Złoty wyceniany jest przez rynek następująco: 4,4700 PLN za euro, 3,9328 PLN wobec dolara amerykańskiego oraz 4,1994 PLN względem franka szwajcarskiego. Rentowności polskiego długu spadły do okolic 1,330% w przypadku papierów 10-letnich.
Ostatnie godziny na rynkach przyniosły wzmocnienie układów risk-on, aczkolwiek koszykowe ujęcie złotego nadal wykazuje stabilizację w zakresie 87,44 – 86,64 punktów. Przy wyraźnej aprecjacji eurodolara o blisko 0,95%, względem wczorajszych minimów, złoty umocnił się do USD o 0,98%. W tym samym czasie w odniesieniu do punktów ekstremalnych środowej sesji krajowa waluta zyskuje tylko 0,22% do Euro. Globalnie mamy powrót na ścieżkę risk-on, więc ponownie chętniej preferowane są ryzykowne aktywa pomimo wzrostu napięć na linii USA-Chiny. Także sytuacja nowych infekcji Covid-19 w USA uległa pogorszeniu, niemniej inwestorzy nie wykazują pesymizmu. Co więcej wczoraj mieliśmy w połączeniu z ruchem wzrostowym eurusd z rejonu 1,12618 do 1,13507 USD czytelne zwyżki na Wall Street rzędu 0,7-1,4% przy stabilizacji na rynku papierów skarbowych. Stąd złoty posilił się i wykonał stosowne umocnienia do głównych walut, niemniej brakuje dla PLN silnego bodźca. Notowania konsolidacyjne krajowej waluty sięgają już prawie 20 sesji, gdzie mamy na całym koszyku zmienność w wysokości średnio 1,15%.
W trakcie dzisiejszej sesji poznamy dane dotyczące bilansu handlowego w Niemczech. Klasycznie uczestnicy rynku będą wyczekiwać na cotygodniowe dane o nowych bezrobotnych w USA. Odczytanie zostanie także raport nowych zezwoleń na budowę z Kanady.

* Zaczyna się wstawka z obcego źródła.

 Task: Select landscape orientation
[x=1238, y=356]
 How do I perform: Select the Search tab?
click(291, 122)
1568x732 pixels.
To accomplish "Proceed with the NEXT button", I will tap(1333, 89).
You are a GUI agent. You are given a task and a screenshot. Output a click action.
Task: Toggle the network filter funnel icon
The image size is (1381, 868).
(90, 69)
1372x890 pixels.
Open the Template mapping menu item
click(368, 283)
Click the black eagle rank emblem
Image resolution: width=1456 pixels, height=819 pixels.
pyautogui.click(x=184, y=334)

Warto podchodzić do tych danych nieco sceptycznie, gdyż widzimy, że na rynku akcji trwa szaleństwo zakupów. Rynek akcji chińskich rośnie już w tym tygodniu o 9,4%, przy 2,79% wzroście technologicznego indeksu z giełdy Nasdaq. W tych warunkach i presji na północ eurodolara mamy nieznaczne symptomy umacniania złotego, niemniej nadal PLN przebywa w ważnych konsolidacjach do głównych walut.